When protests broke out in Ferguson, Missouri over the shooting of an unarmed black teenager Michael Brown this summer, attention turned toward the lack of black representation on Ferguson’s city council.  Scholars of representation have long examined the range of factors that encourage or depress the likelihood that African Americans can win local, state, and national elections and the impact this representation or lack of representation has on African Americans.

Ferguson is hardly an anomaly in terms of its representation gap. Still, African Americans have made electoral gains for decades at the state and local level. Using data from research conducted by Jessica Trounstine and Melody Valdini, Seth Masket shows that contemporary black representation in city councils, for example, roughly increases in tandem with the size of the black population in a city. Similarly, African Americans make up about 8.1 percent of state legislators and 12.6 percent of the total population. It’s not parity, and it’s far from adequate, but it’s progress.

But what about the emerging majority? American demographics are shifting as Asian American and Latino populations continue to expand.  Over the last four decades, the absolute number of foreign-born immigrants has surged to nearly triple the historical high. In 2003, Hispanics and Latinos surpassed blacks as the largest racial/ethnic minority group.

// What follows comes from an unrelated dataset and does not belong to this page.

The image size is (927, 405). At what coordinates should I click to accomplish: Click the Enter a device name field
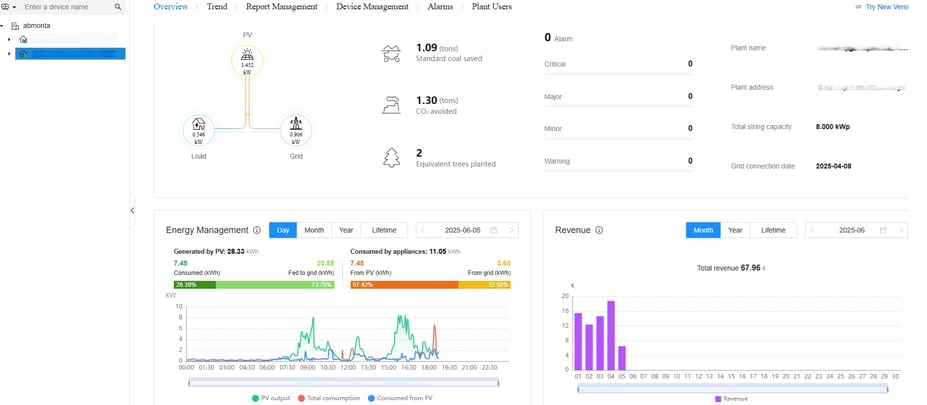coord(66,7)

Even the number of non-White school children in U.S. schools this year surpassed the number of white non-Hispanic children, building the foundation for a far more diverse electoral landscape over the next several decades.

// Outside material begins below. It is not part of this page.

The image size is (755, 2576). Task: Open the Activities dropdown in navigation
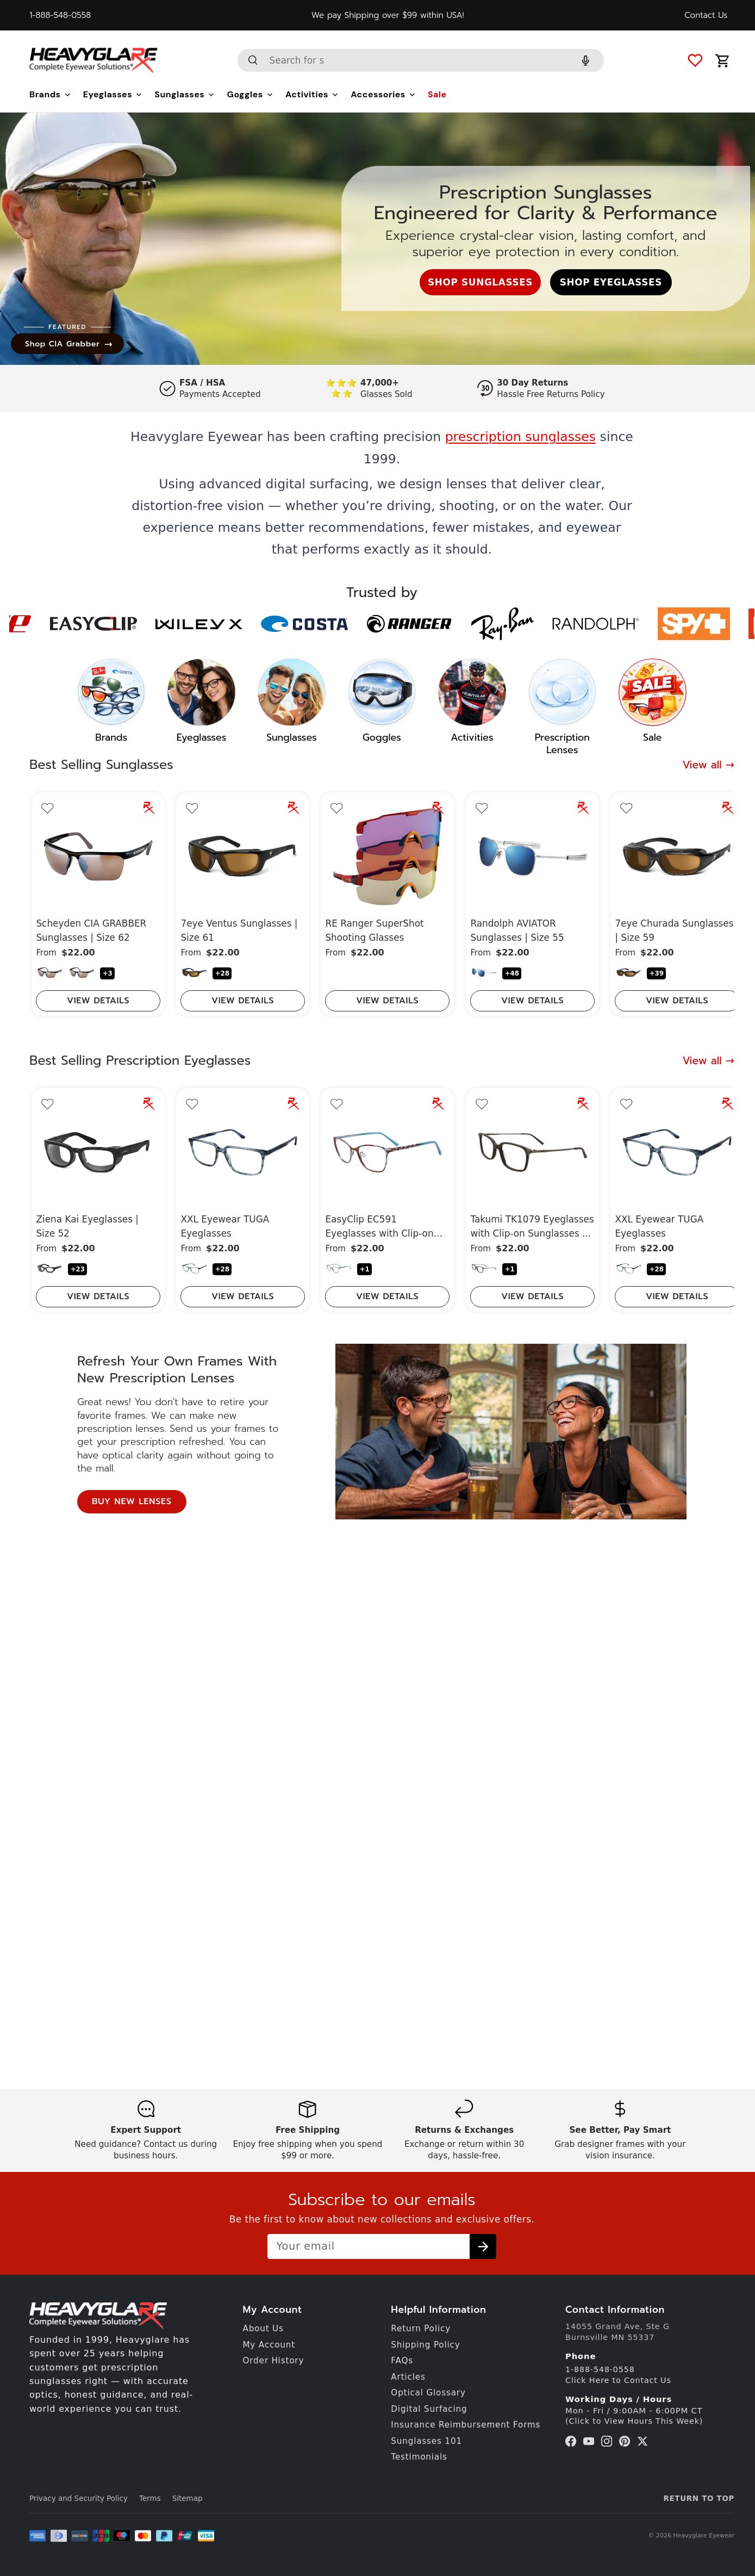click(x=311, y=94)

In response to these drastic demographic shifts, recent electoral cycles are peppered with coverage of the importance of the Asian or Latino vote. However, little attention is paid to the gaps in Asian American and Latino representation.  At the national level, the gaps are sobering. Only seven percent (37 members) of Congress are Latino or Hispanic despite composing nearly 17 percent of the total U.S. population.  Similarly, only 2.4 percent (13 members) are Asian American, despite composing 5.8 percent of the total population.

A new report from The New American Leaders Project (NALP), finds that these representation gaps are even more pronounced at the state level. In the first ever analysis of Latino and Asian state legislators in all 50 states, NALP finds that only 5.1 percent (377 of 7383) of state assembly and senate seats are held by Latinos or Asian Americans, far below their combined share (nearly 23 percent) of the population.


Map of 2012 Asian/Latino parity scores. States with a darker shade of blue have lower rates of representation of minorities, by proportion in the population. (Figure: New American Leaders Project; Data: Christian Phillips)

Disaggregating the data by state shows even more pronounced gaps.  Eleven states have zero Asian American or Latino state legislators. A traditional progressive bastion like Massachusetts has large Asian and Latino populations (a combined 15 percent of the state’s residents) but only four Asian American and four Latino state representatives (for a total of four percent of the state legislature). Even immigrant gateway states like New York fall behind. With a combined 25 percent of the state’s population composed of Latinos and Asian Americans, the state legislature is less than ten percent Latino and Asian American, with a particularly egregious gap in Asian American representation.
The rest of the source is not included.